Personal information
- Born: January 7, 1962 (age 64) Veliky Novgorod, Russian SFSR, Soviet Union

Chess career
- Country: Soviet Union (until 1991) Russia (since 1991)
- Title: Grandmaster (1996)
- FIDE rating: 2502 (July 2026)
- Peak rating: 2559 (May 2011)

= Sergey Ionov =

Russian chess grandmaster (born 1962)

Sergey Dmitrievich Ionov is a Russian chess grandmaster.

==Chess career==
In April 1998, he finished fourth in the St. Petersburg Championship, and was one of a few players to end the tournament with a plus score.

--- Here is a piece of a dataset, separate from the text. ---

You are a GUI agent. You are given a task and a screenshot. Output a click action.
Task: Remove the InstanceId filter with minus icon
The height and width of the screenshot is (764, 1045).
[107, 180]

In January 1999, he played in Group B of the Hoogovens Wijk aan Zee Chess Tournament 1999. He went undefeated in the tournament and finished tied for third place. During the tournament, he defeated Friso Nijboer and held top seeds Smbat Lputian and Igor Glek to draws.

In April 2017, he played on the Russian 50+ team alongside Alexander Khalifman, Sergey Ivanov, and Evgeniy Solozhenkin in the World Senior Team Championship.

In October 2022, he won the Russian Senior Rapid Championship with a score of 8/10, finishing ahead of Yuri Balashov and Evgenij Kalegin.